Unlike, Ruby, string in JavaScript can’t be modified. Only way to change something in a string is to get a new string.

This is however not a big problem but something to be aware of as no errors are thrown.

var myString = "aaaaaaa";
myString[3] = 'c';
console.log(myString); // aaaaaaa

var str = 'hi i am umer';
var newStr = str.replace('umer','abk');
console.log(str); //hi i am umer
console.log(newStr); //hi i am abk

Semicolons aren’t really optional

Before executing code JS compiler tries to auto insert semicolons where it sees fit it results in code such as below ..

function a() {
  console.log('hi')
  return
      {
        a: "hello"
       }
}

resulting in this

function a() {
  console.log('hi');
  return; // <---
      {
        a: "hello"
       };
}

Which completely changes the behavior,Omitting semicolon doesn’t result in any change in problems 80% of the time, but due it other 20% it’s easier to add semicolon everywhere then to trying to memorize the rules of how compiler works.


Always specify radix parameter in parseInt

parseInt function’s 2nd argument specifies a radix for the number conversion. If no radix is specified, the results is unexpected.

For example, if the string begins with a 0, the string is interpreted as an octal number:

parseInt("032") //returns 26
parseInt("032", 10) //returns 32

The octal numeral system, or oct for short, is the base-8 number system, and uses the digits 0 to 7. Octal numerals can be made from binary numerals by grouping consecutive binary digits into groups of three (starting from the right).


‘this’ in JS.

There are only 4 ways to set this in JS.

  1. obj.func()
  2. new
  3. apply/call
  4. bind

using obj.fun():

Inside function this statements are excuted in context with whatever is on left of dot.

function add1() {
  this.sum += 1;
}

var a = {sum:0};
var b = {sum:0};

a.add = add1;
b.add = add1;

a.add();
b.add();

using new keyword, it goes something like this:

First the constructor function declaration.

function Person() {
   this.name = 'Umer';
}

then we do this:

var a = new Person();

This is what happens here:

1. First It creates a new empty object, {}.

2. Then it sets this new object’s internal, __proto__ property to be the constructor function Person.prototype object (every function object automatically has a prototype property).
{}.__proto__ = Person.prototype;

3. Call Person function ( a constructor function) with this = {}.

{}.func();

4. It returns the newly created object, unless the constructor function returns a non-primitive value. In this case, that non-primitive value will be returned.

apply vs call

This lets you define the value of this when calling function.

For Example

var o = {
    sum: 1,
    showSum: function(){ console.log(this.sum); }
}

//then
o.showSum(); // shows 1

//but what if you wanted to use this function with this as something else, like another object.

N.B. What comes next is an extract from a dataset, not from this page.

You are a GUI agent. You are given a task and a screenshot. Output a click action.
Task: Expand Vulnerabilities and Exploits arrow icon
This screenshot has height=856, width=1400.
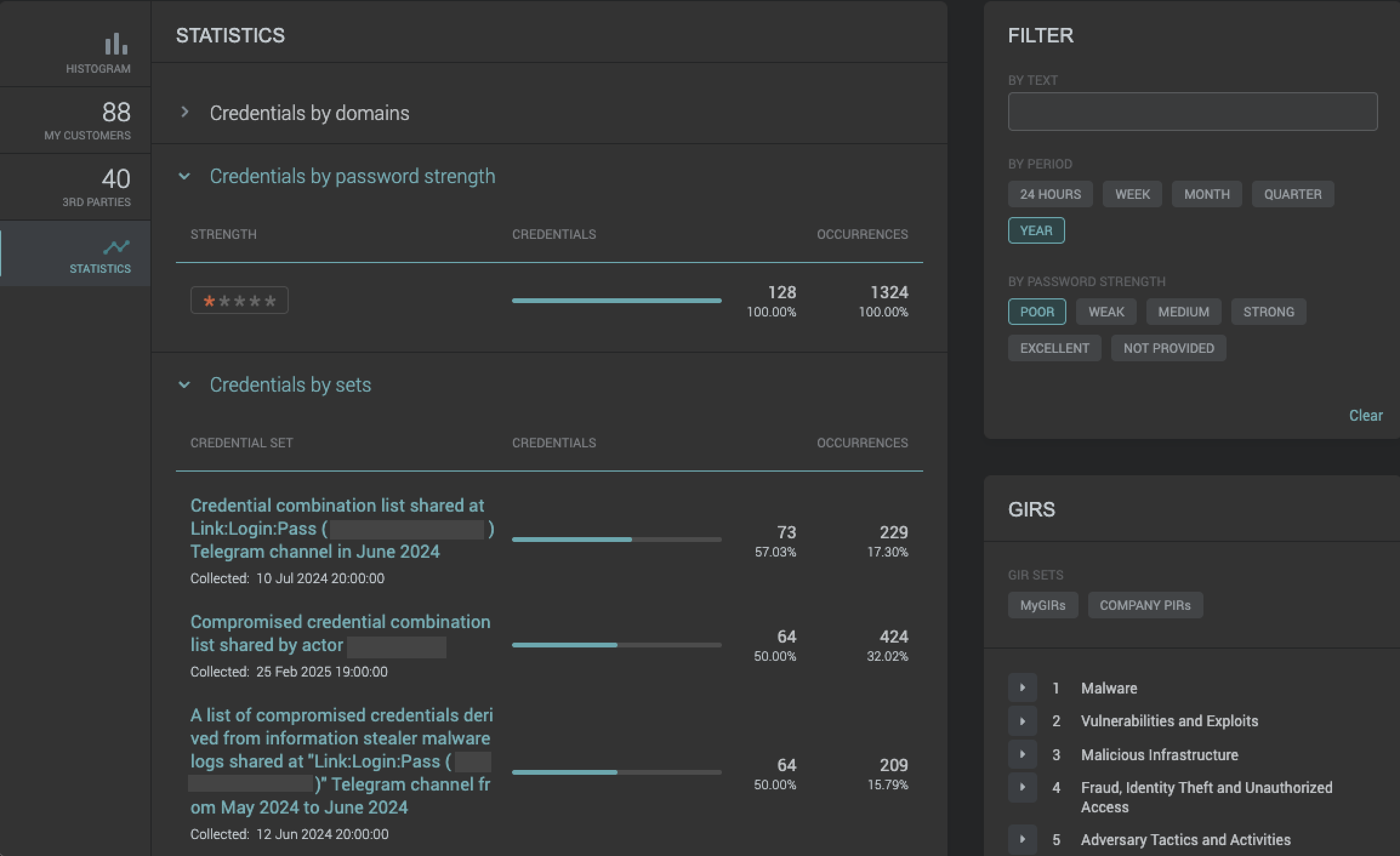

var anotherObj = { sum: 9999999 };
o.showSum.call(anotherObj); // 9999999

apply and call Do the same thing, but apply takes parameters as an array where as, call takes each parameter to be passed to array as separate argument.

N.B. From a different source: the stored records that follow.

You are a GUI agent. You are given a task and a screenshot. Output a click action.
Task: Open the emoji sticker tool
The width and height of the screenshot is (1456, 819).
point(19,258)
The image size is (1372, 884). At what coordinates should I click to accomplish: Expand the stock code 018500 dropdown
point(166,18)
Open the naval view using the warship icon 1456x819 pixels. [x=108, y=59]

theFunction.apply(valueForThis, arrayOfArgs)

theFunction.call(valueForThis, arg1, arg2, ...)

using bind keyword:

bind unlike call/apply doesn’t call the function right away. But instead pass returns the function with its this already set.

For example:


var obj = { 
    name: 'umer', 
    sayIt: function() {
        console.log(this.name);
    }
};

var o2 = {
    name: 'test',
    sayIt: obj.sayIt.bind(obj)
};

It helps a lot in nodejs and events in browser, you can pass function without worrying too much about value of this.